Die meisten elektrochemischen Experimente werden mit einem Potentiostaten durchgeführt. Was macht diese Geräte so beliebt?

Geräte, die lediglich eine sehr passive Beobachtung eines Systems ermöglichen, wie beispielsweise ein Voltmeter, ein Amperemeter oder ein Multimeter, können lediglich die durch chemische Vorgänge im Laufe der Zeit verursachten Spannungen oder Ströme erfassen. Es besteht keine Möglichkeit, die beobachtete Veränderung zu steuern.

  • Ein Potentiostat ist heutzutage in der Regel eine Kombination aus Galvanostat, Potentiostat und Impedanzanalysator.
  • Ein Potentiostat regelt das Potential und misst den daraus resultierenden Strom.
  • Ein Galvanostat regelt den Strom und misst das daraus resultierende Potential.
  • Ein Impedanzanalysator legt der Zelle ein sinusförmiges Spannungsprofil an und berechnet aus der sinusförmigen Stromantwort die Impedanz und die Phasenverschiebung der Zelle.

Dadurch sind Potentiostate vielseitiger einsetzbar und ihre aktive Steuerung eines Parameters leistungsfähiger als bei herkömmlichen Messgeräten.

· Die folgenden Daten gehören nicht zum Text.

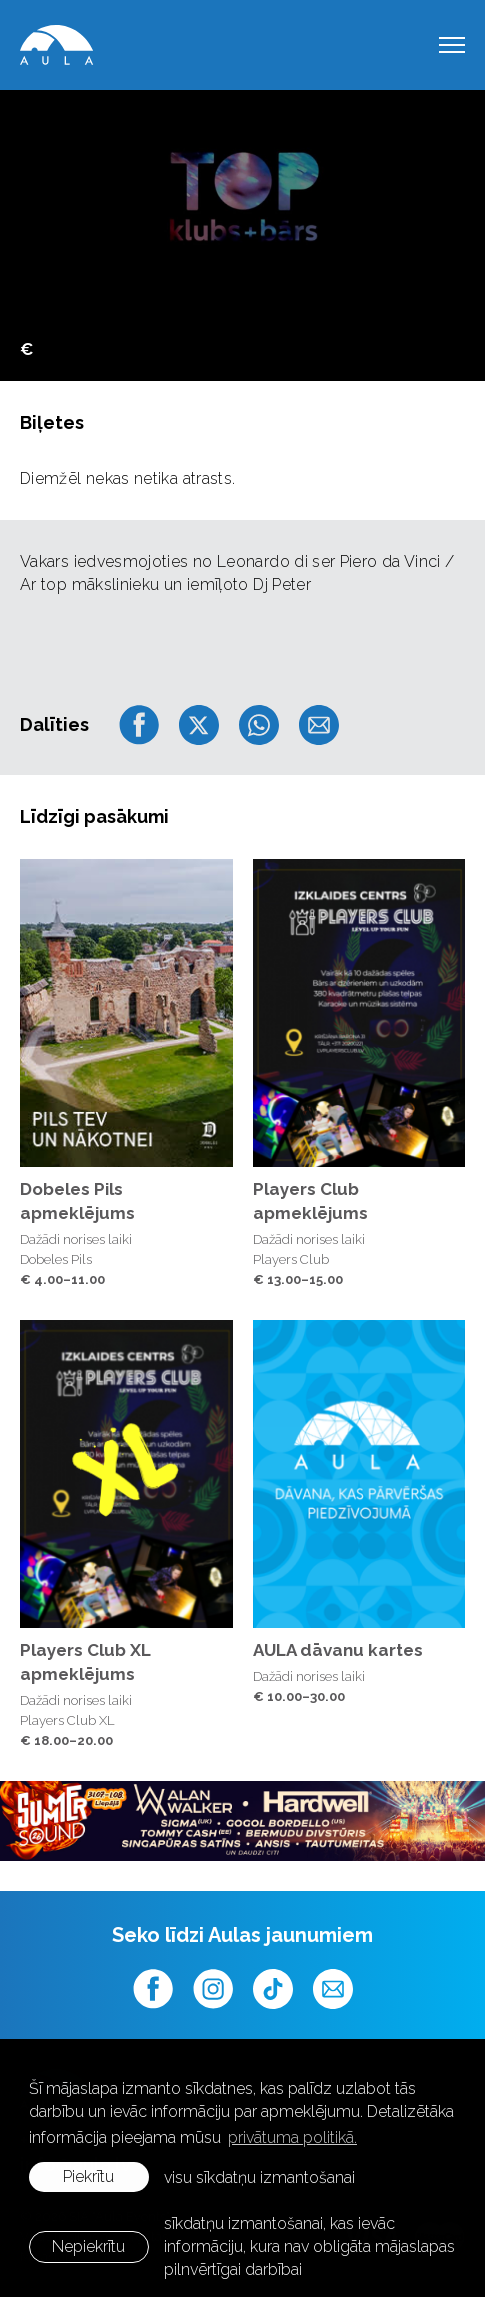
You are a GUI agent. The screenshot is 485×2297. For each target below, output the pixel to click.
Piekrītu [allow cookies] (88, 2176)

Es gibt auch spezialisierte Potentiostaten auf dem Markt, die entsprechend ihrer Anwendung gekennzeichnet sind, z. B. Batteriezyklierer. Vielleicht haben Sie also einen Potentiostaten benutzt, ohne es zu wissen.

Potentiostaten arbeiten häufig in einer 3-Elektroden-Konfiguration, die einen stromlosen Potentialfixpunkt, die Referenzelektrode, ermöglicht. Auf diese Weise ist das Potential der Arbeitselektrode während der gesamten Messung zuverlässig bekannt. Ein weiterer Vorteil ist die präzise Kontrolle des Potentials der Arbeitselektrodeohne den Einfluss der Konzentrationspolarisation an der Gegenelektrode. Dies ist das Hauptmerkmal, das einen Potentiostaten von einer programmierbaren Stromversorgung unterscheidet.